A Dataset is a conjunction of AcousticSurveys to be studied together. The output is always in a structured folder.

📁 output_folder
└─ 📁 deployments/: contains one netcdf file per deployment processed
└─ 📁 detections/: contains the output of the detectors (if applicable)
└─ 📁 img/: contains graphs created (if applicable)
    ├─ 📁 data_overview/: general plots
    ├─ 📁 features_analysis/: stats from the features
    ├─ 📁 temporal_features/: graphs in time domain of the features
    └─ 📁 spatial_features/: spatial plots (in a map) of the features

To create a dataset, run:

import pathlib

import pyhydrophone as pyhy
import pypam

# Acoustic Data
summary_path = pathlib.Path('./data_summary_example.csv')
include_dirs = False

# Output folder
output_folder = summary_path.parent.joinpath('data_exploration')

# Hydrophone Setup
# If Vpp is 2.0 then it means the wav is -1 to 1 directly related to V
model = 'ST300HF'
name = 'SoundTrap'
serial_number = 67416073
soundtrap = pyhy.soundtrap.SoundTrap(name=name, model=model, serial_number=serial_number)

bk_model = 'Nexus'
bk_name = 'B&K'
preamp_gain = -170
bk_Vpp = 2.0
bk = pyhy.BruelKjaer(name=bk_name, model=bk_model, preamp_gain=preamp_gain, Vpp=bk_Vpp, serial_number=1,
                     type_signal='ref')

upam_model = 'uPam'
upam_name = 'Seiche'
upam_serial_number = 'SM7213'
upam_sensitivity = -196.0
upam_preamp_gain = 0.0
upam_Vpp = 20.0
upam = pyhy.uPam(name=upam_name, model=upam_name, serial_number=upam_serial_number, sensitivity=upam_sensitivity,
                 preamp_gain=upam_preamp_gain, Vpp=upam_Vpp)


instruments = {'SoundTrap': soundtrap, 'uPam': upam, 'B&K': bk}

# SURVEY PARAMETERS
nfft = 4096
fft_overlap = 0.5
binsize = 60.0
bin_overlap = 0.0
overlap = 0.5
dc_subtract = False
band_lf = [50, 500]
band_list = [band_lf]
temporal_features = ['rms', 'sel', 'aci']
frequency_features = ['third_octaves_levels']

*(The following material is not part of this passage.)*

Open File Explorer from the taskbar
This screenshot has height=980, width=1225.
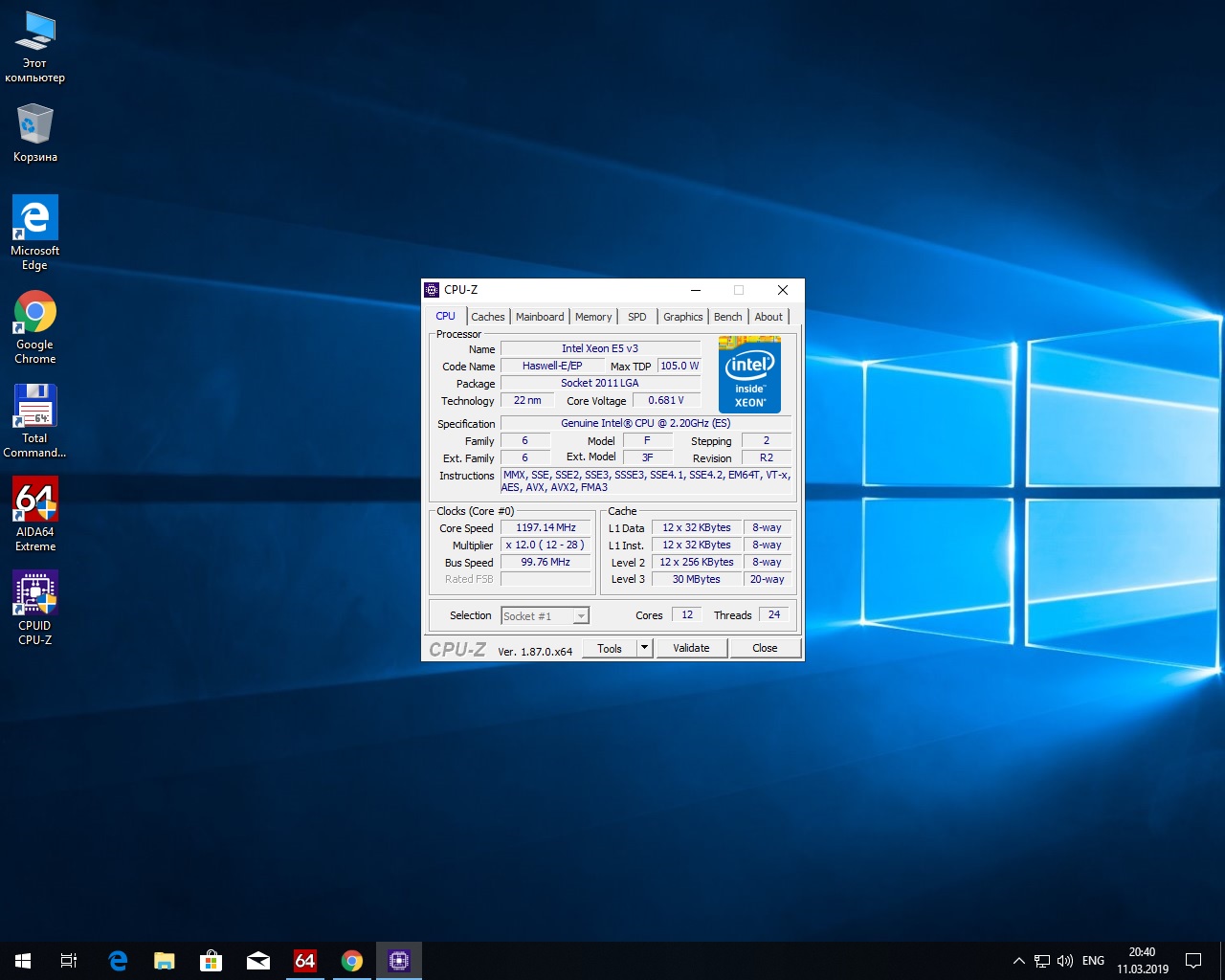click(165, 961)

# Create the dataset object
ds = pypam.dataset.DataSet(summary_path, output_folder, instruments, temporal_features=temporal_features,
                           frequency_features=frequency_features, bands_list=band_list, binsize=binsize,
                           bin_overlap=bin_overlap, nfft=nfft, fft_overlap=fft_overlap, dc_subtract=dc_subtract)

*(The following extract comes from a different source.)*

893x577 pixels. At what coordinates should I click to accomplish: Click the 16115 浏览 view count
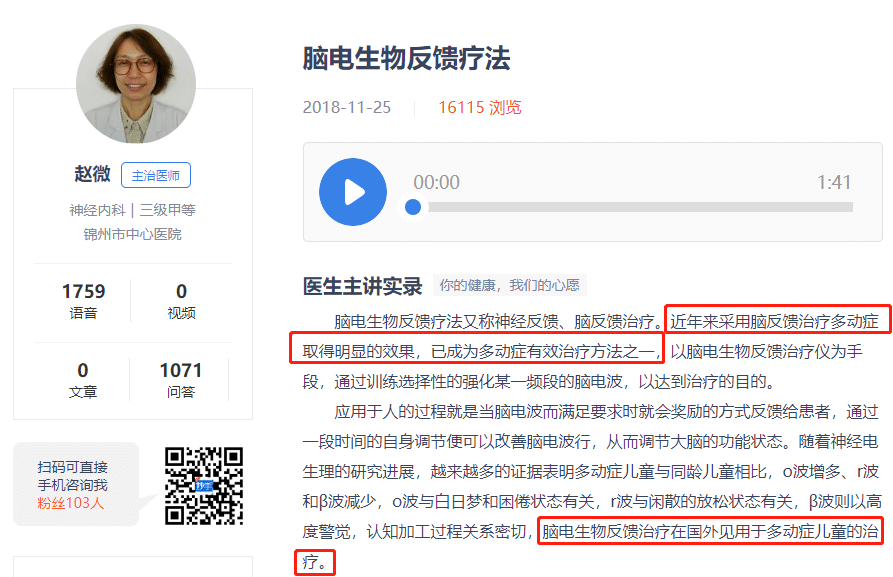click(x=479, y=107)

# Call the dataset creation. Will create the files in the corresponding folder
ds()

To produce plots¶

There are functions to plot compute and plot in one-go, such as:

h_db = 1
percentiles = [1, 10, 50, 90, 95]
min_val = 60
max_val = 140

# ASA defined before
asa.plot_spd(db=True, h=h_db, percentiles=percentiles, min_val=min_val, max_val=max_val)

But there is also the module plots, which allows to pass the saved *.nc files to produce plots.